▶ _What the task requires_: Only the lines from the one holding "The image size is (553, 311)." through the end of the records below are to be reproduced exactly, and pictures are to be omitted.
::: Recorded data
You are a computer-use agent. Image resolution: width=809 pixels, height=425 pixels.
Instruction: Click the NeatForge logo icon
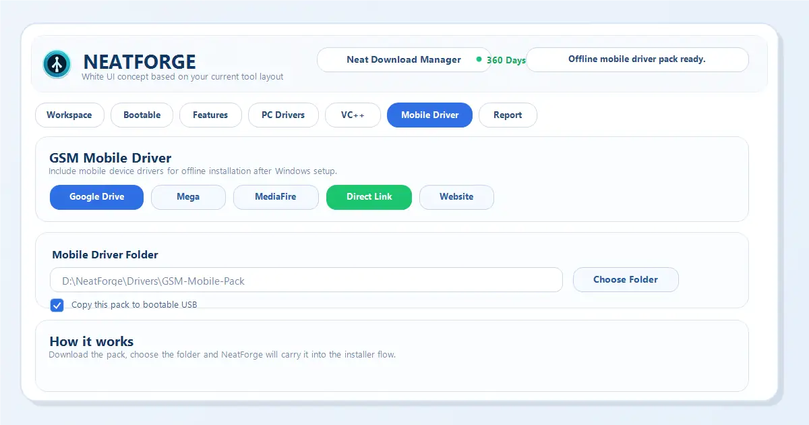[57, 64]
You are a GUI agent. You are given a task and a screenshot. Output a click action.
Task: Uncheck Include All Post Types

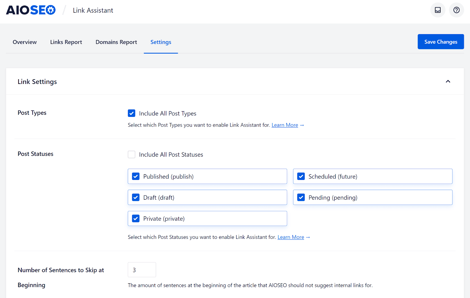point(132,113)
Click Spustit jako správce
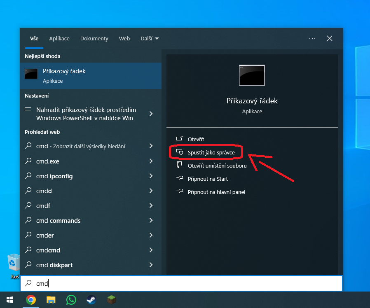Image resolution: width=370 pixels, height=308 pixels. [x=211, y=152]
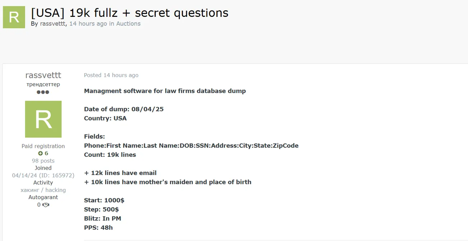Click the "Posted 14 hours ago" permalink

111,75
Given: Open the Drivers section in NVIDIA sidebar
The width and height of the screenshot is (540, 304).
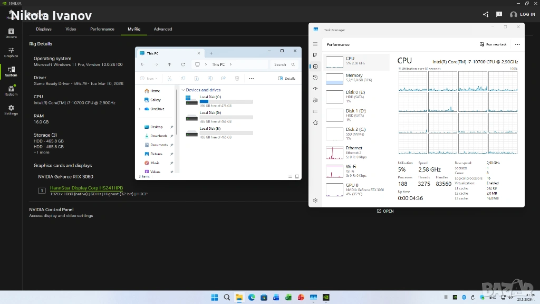Looking at the screenshot, I should (x=11, y=33).
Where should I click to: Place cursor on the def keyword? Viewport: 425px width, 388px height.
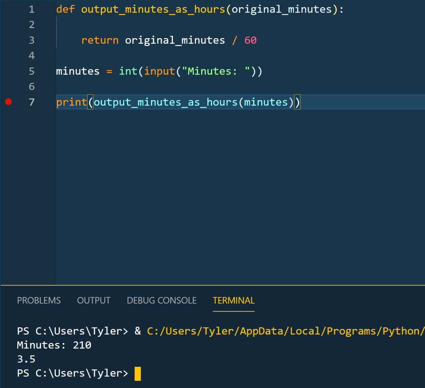click(66, 9)
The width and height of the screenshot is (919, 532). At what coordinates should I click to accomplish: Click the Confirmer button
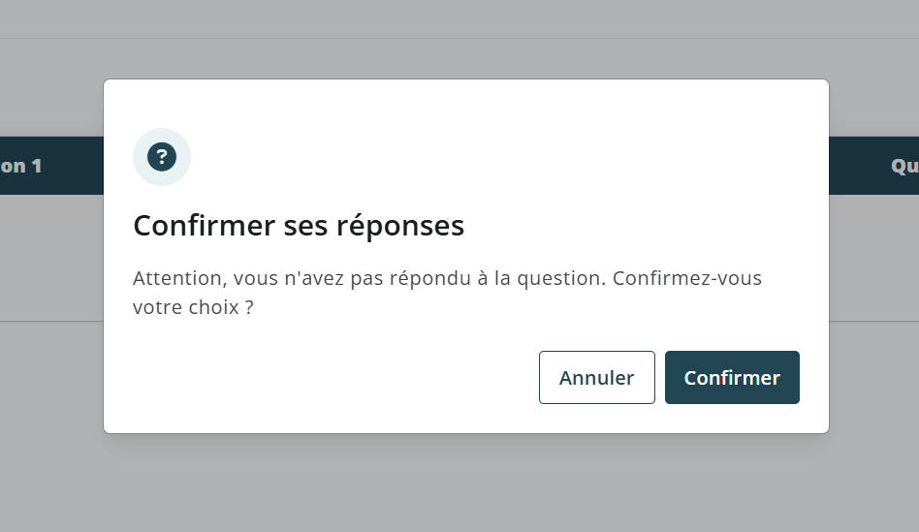point(732,378)

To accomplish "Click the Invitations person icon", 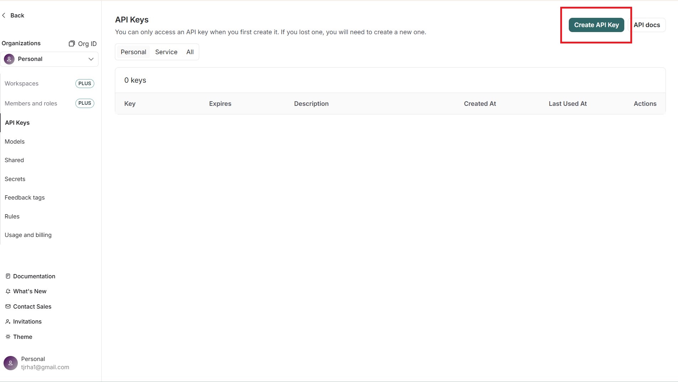I will [8, 322].
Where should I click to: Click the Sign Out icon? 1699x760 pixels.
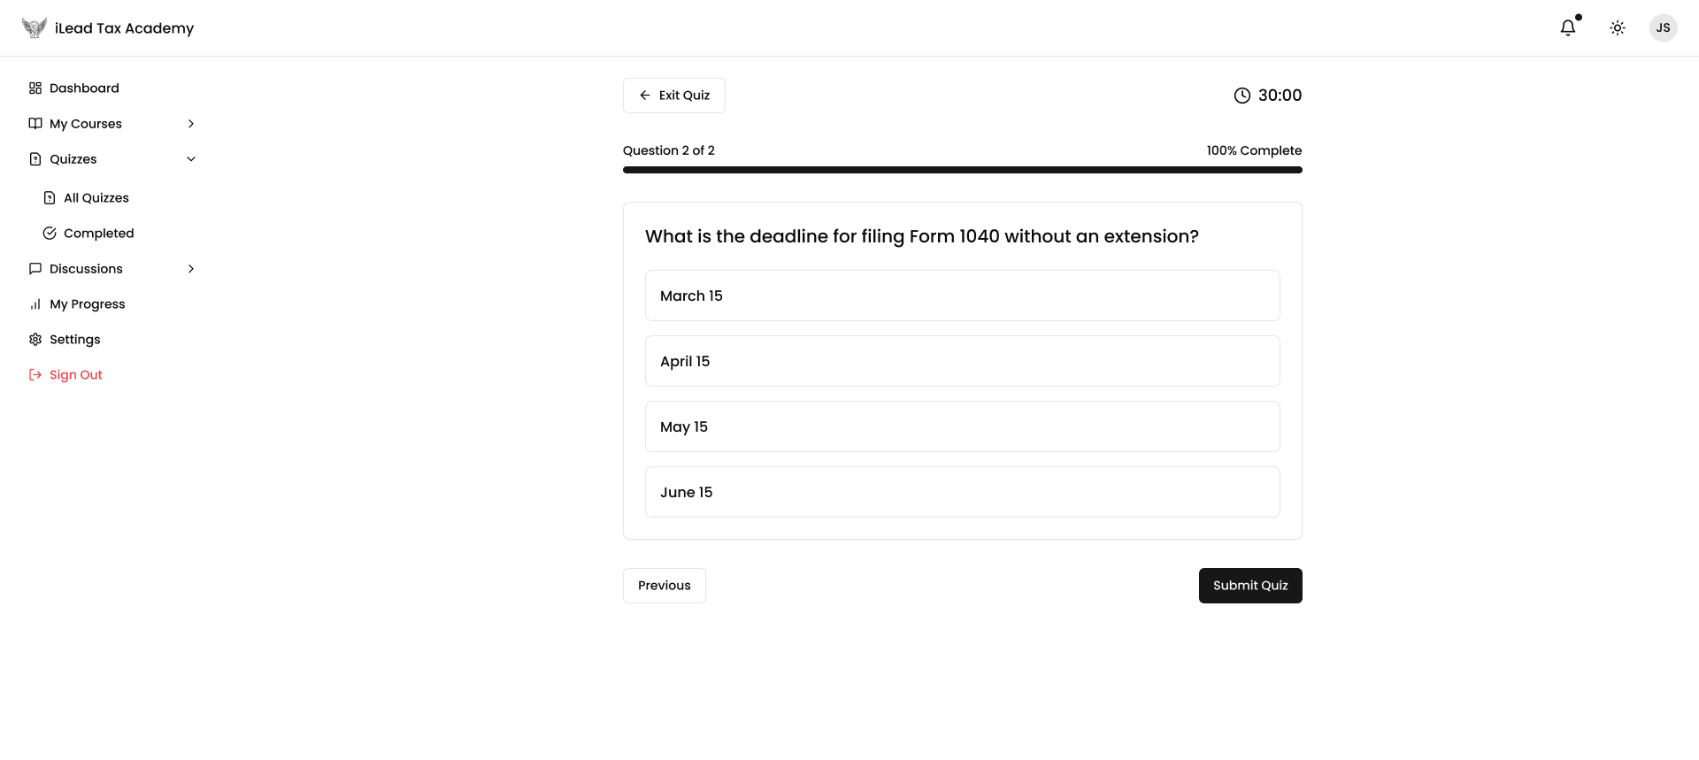[x=35, y=375]
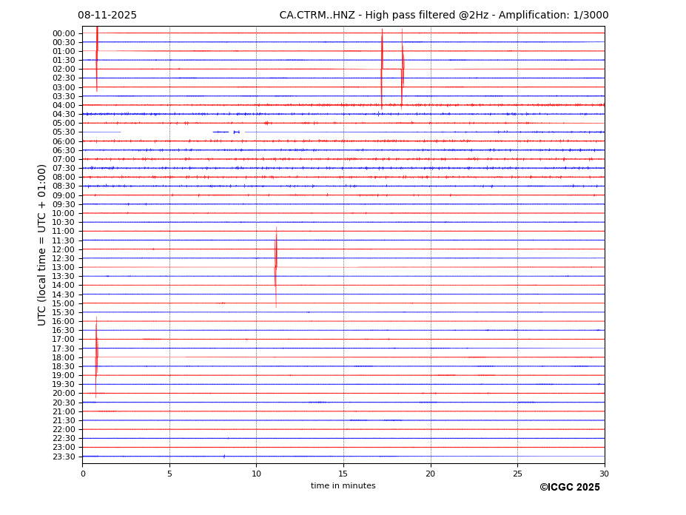Select the 18:00 time row label
The height and width of the screenshot is (515, 686).
coord(63,357)
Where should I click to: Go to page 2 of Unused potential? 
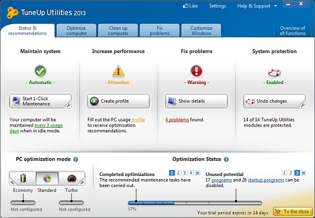290,172
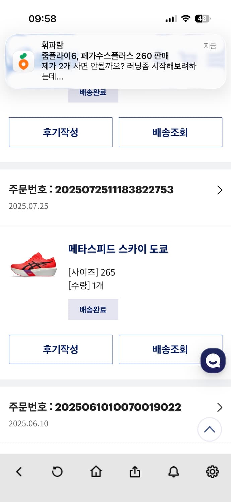Open the chat support bubble icon
The image size is (231, 502).
[x=213, y=361]
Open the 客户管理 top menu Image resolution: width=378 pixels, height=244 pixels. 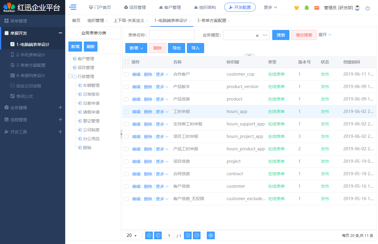coord(170,7)
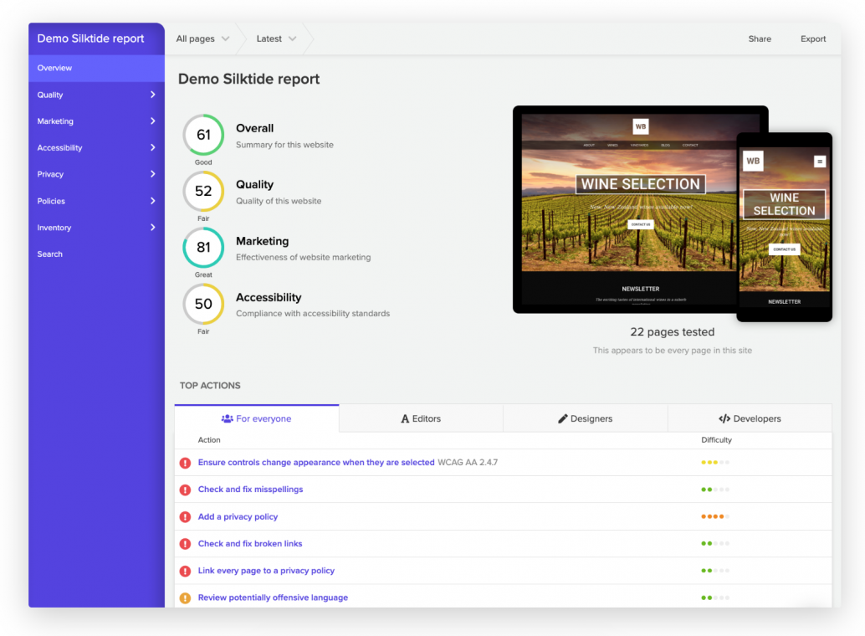Viewport: 865px width, 636px height.
Task: Click red error icon beside misspellings action
Action: (186, 490)
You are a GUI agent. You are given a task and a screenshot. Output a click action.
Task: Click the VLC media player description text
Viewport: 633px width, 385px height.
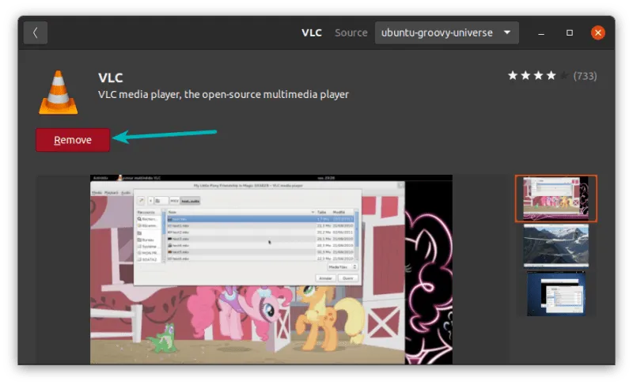(223, 94)
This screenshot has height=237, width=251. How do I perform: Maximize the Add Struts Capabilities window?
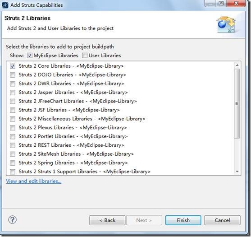click(221, 3)
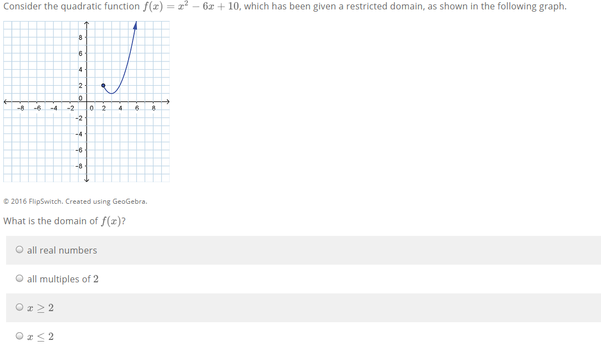Click the right arrow of the x-axis
The image size is (601, 351).
click(x=168, y=101)
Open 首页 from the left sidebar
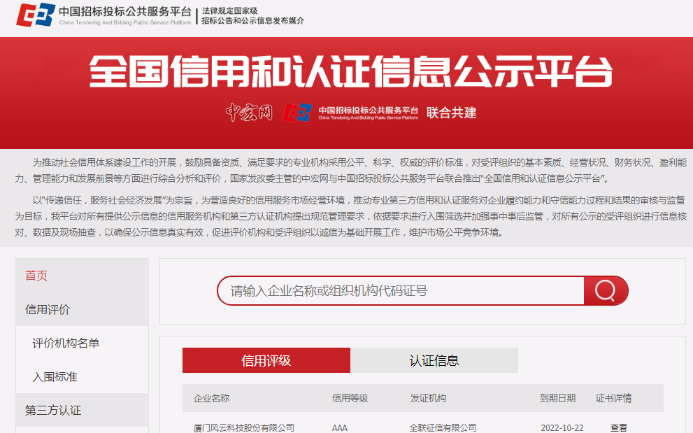Image resolution: width=693 pixels, height=433 pixels. 37,276
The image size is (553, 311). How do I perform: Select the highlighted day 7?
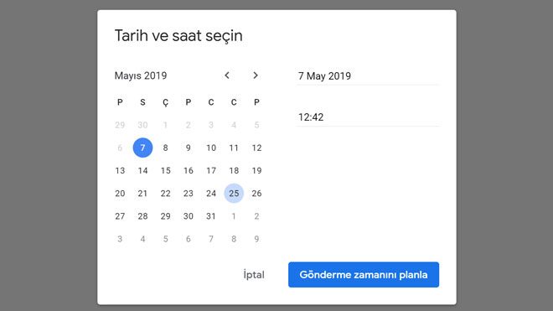pos(142,148)
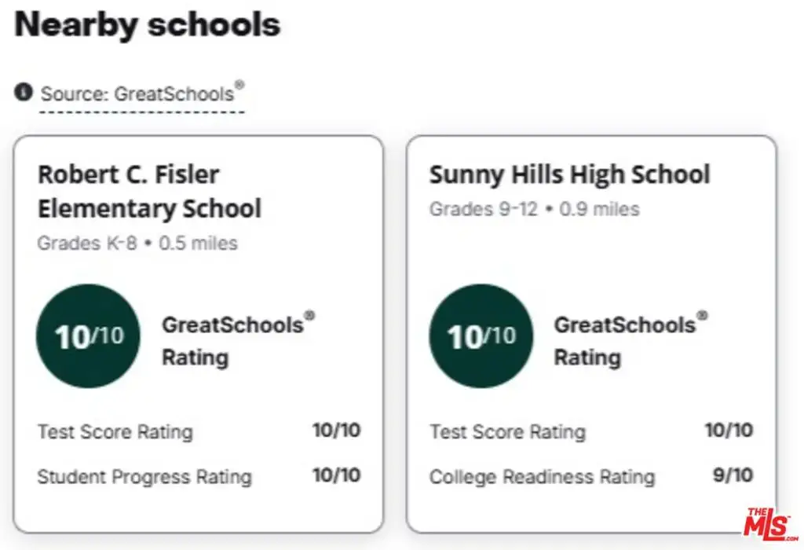The height and width of the screenshot is (550, 804).
Task: Click Sunny Hills GreatSchools Rating label
Action: [630, 340]
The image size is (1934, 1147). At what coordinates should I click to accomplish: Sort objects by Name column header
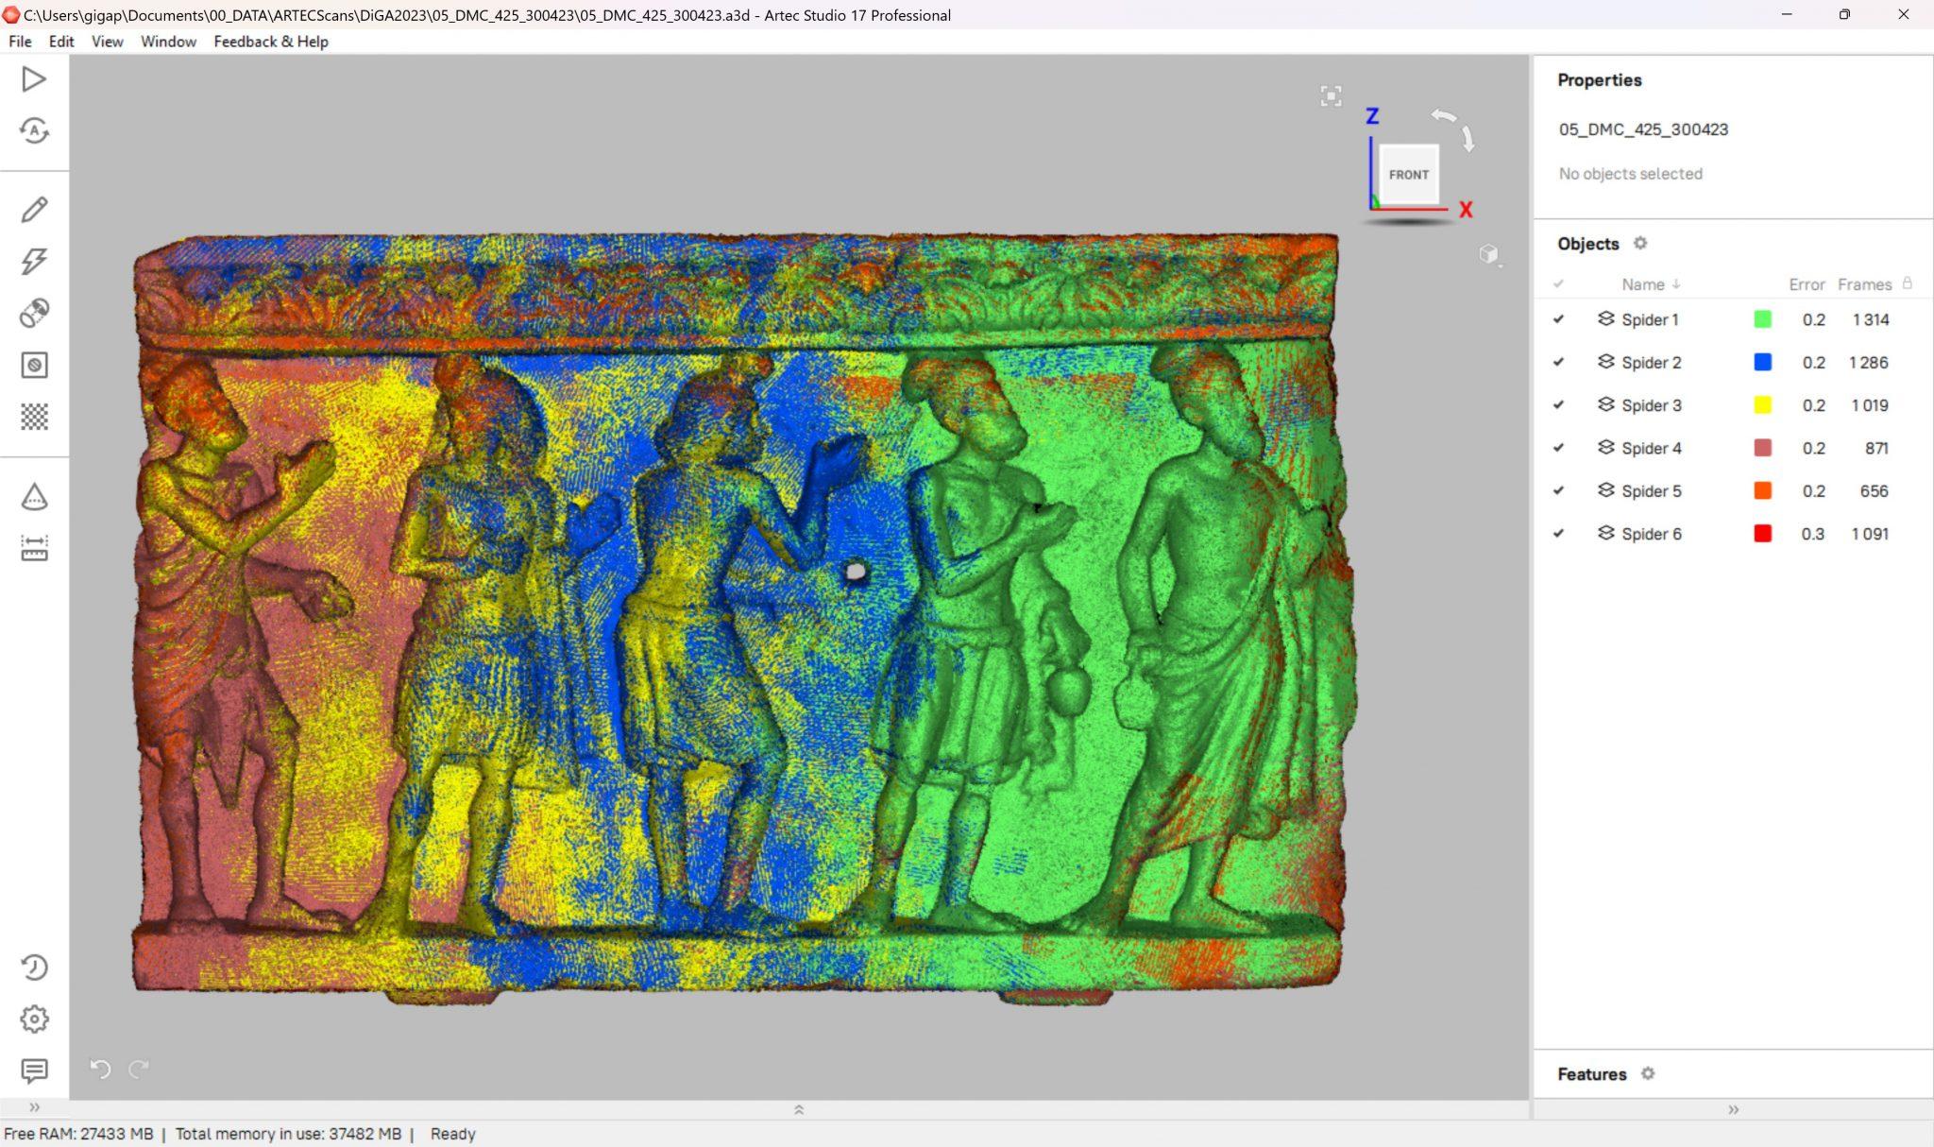point(1643,284)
::::::
▶ _Response box_:
The image size is (553, 311). How do I perform: Select the highlighted day 7?
pos(142,148)
The height and width of the screenshot is (550, 804).
Task: Click Sunny Hills GreatSchools Rating label
Action: [630, 340]
The image size is (1934, 1147). At what coordinates should I click to accomplish: Sort objects by Name column header
point(1643,284)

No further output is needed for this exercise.